# ASSIGNED TASK:
Leaving out every picture, please repeat exactly the line that contains "[YouTube] (768, 991)" and each line after it through the final line below.

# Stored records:
- Opening Delimiter -

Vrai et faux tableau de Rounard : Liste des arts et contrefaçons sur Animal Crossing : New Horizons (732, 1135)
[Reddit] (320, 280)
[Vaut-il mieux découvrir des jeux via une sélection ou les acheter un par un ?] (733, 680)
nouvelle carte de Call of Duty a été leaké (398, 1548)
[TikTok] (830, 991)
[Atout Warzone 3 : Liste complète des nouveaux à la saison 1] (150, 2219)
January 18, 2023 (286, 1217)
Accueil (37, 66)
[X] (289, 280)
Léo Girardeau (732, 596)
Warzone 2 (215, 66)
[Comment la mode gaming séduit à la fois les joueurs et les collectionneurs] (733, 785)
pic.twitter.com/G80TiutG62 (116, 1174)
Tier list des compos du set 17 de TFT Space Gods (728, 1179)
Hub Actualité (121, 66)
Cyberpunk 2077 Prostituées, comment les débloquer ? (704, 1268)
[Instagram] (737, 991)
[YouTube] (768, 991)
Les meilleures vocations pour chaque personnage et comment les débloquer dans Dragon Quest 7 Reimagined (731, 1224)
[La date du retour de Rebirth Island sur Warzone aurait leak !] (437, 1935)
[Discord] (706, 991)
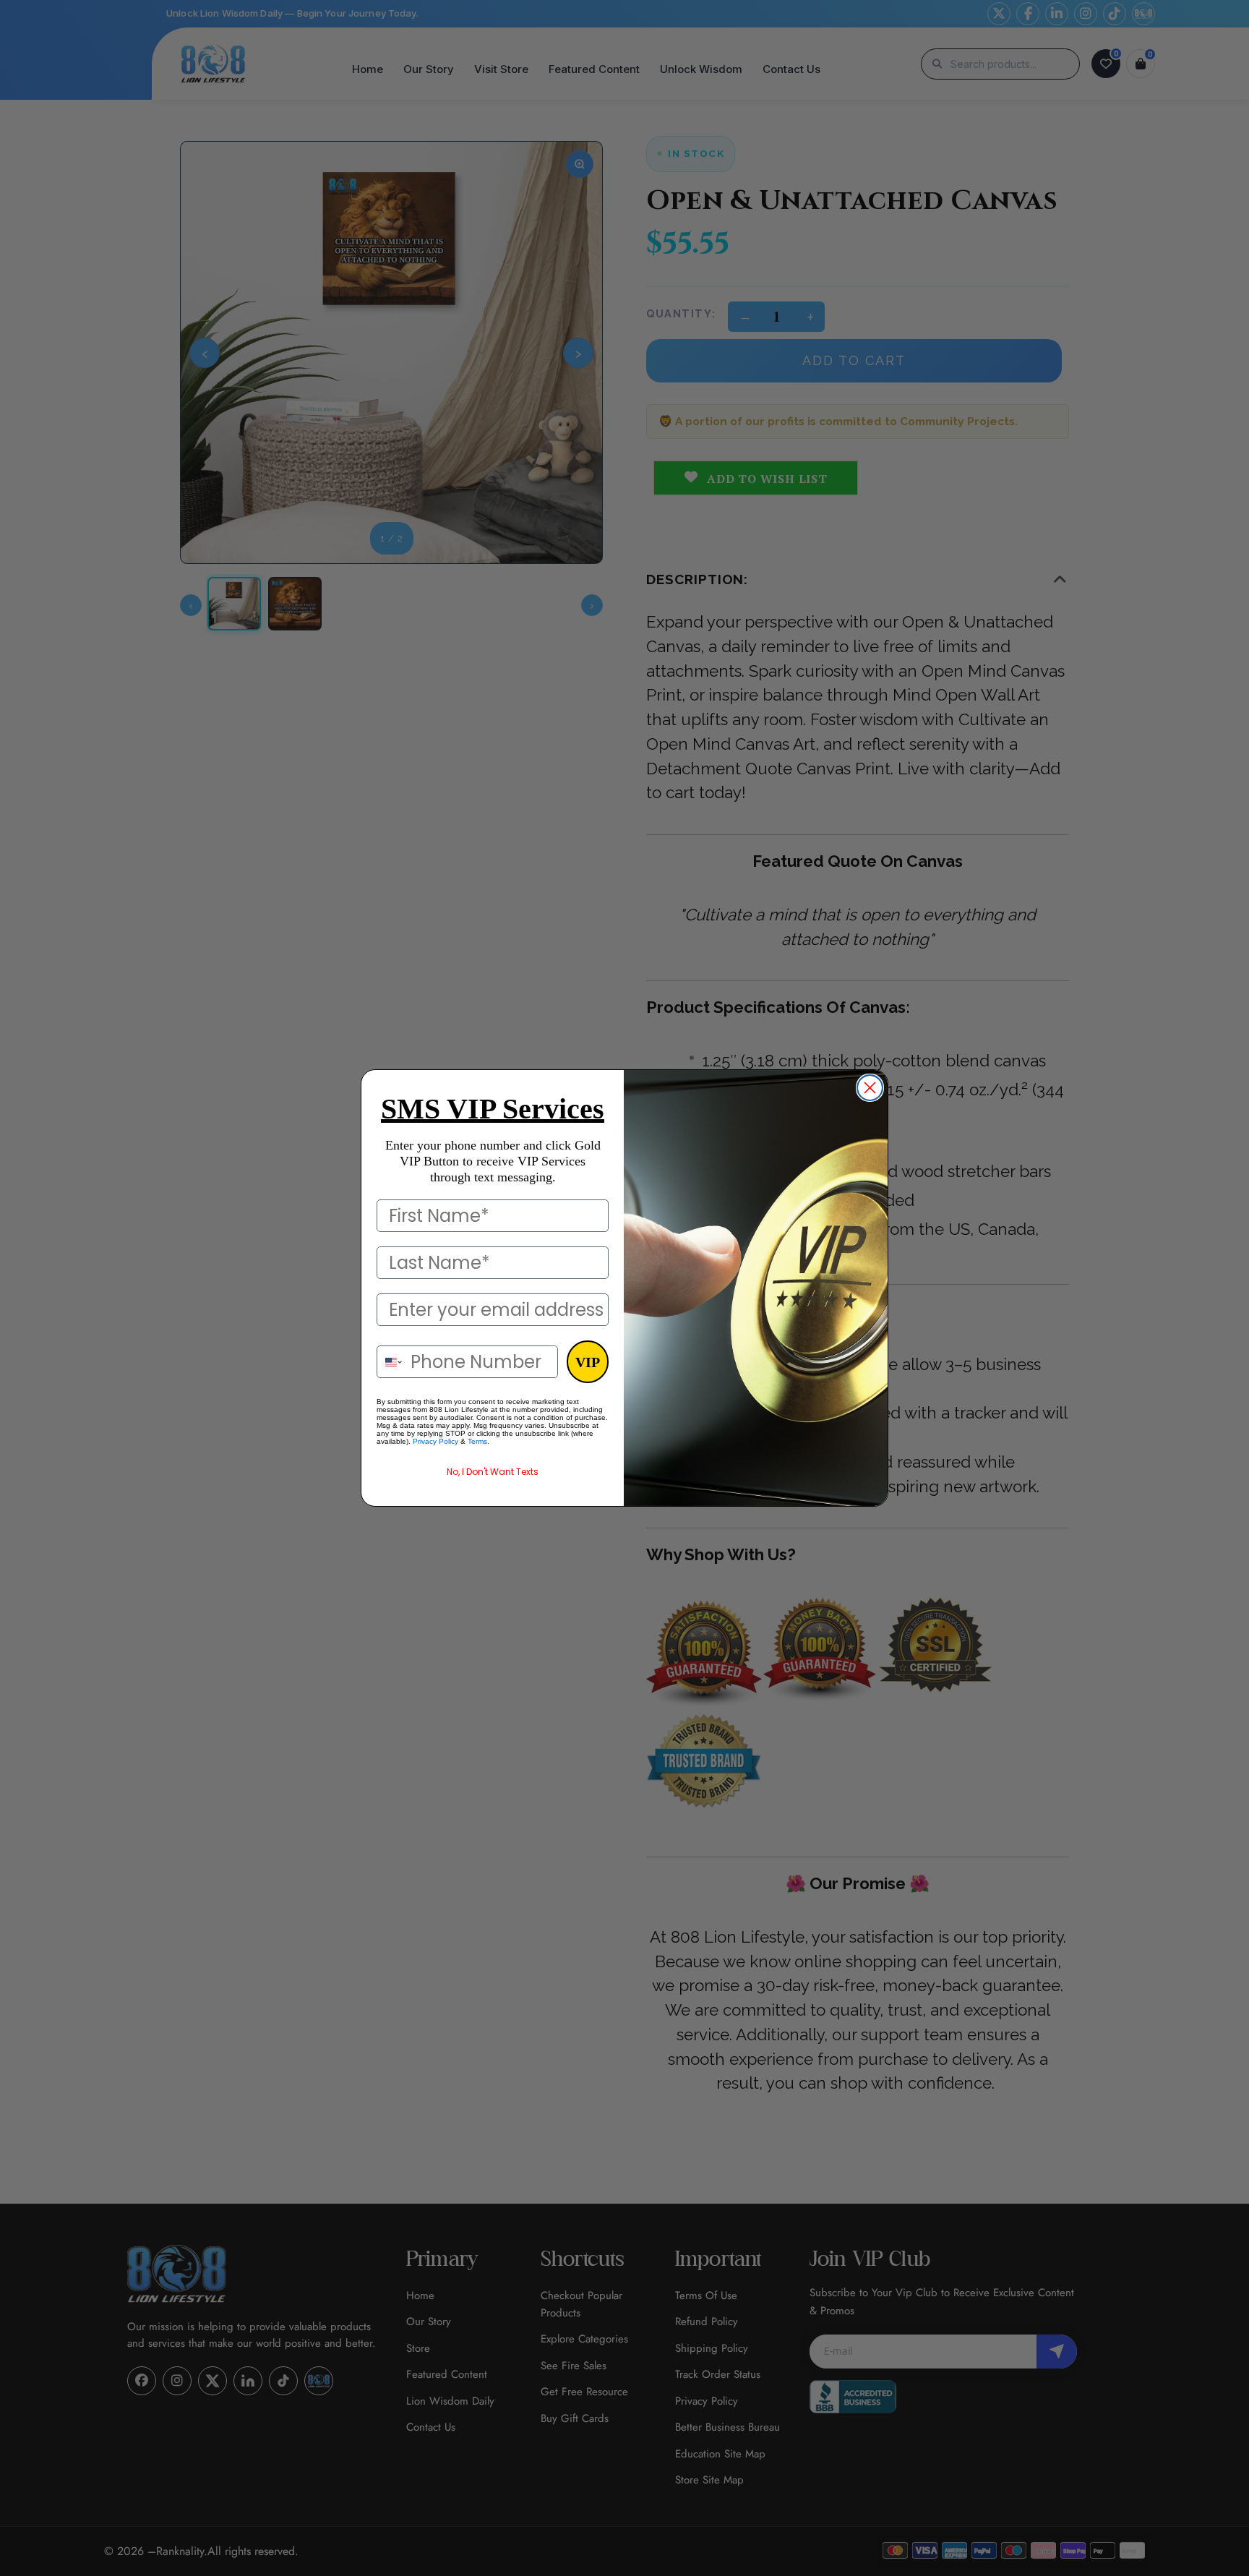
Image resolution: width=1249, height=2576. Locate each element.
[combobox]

- Closing Delimiter -

# RESULT OF THE TASK:
[YouTube] (768, 991)
Les meilleures vocations pour chaque personnage et comment les débloquer dans Dragon Quest 7 Reimagined (731, 1224)
[La date du retour de Rebirth Island sur Warzone aurait leak !] (437, 1935)
[Discord] (706, 991)
Image resolution: width=1249, height=2576. Locate each element.
[combobox]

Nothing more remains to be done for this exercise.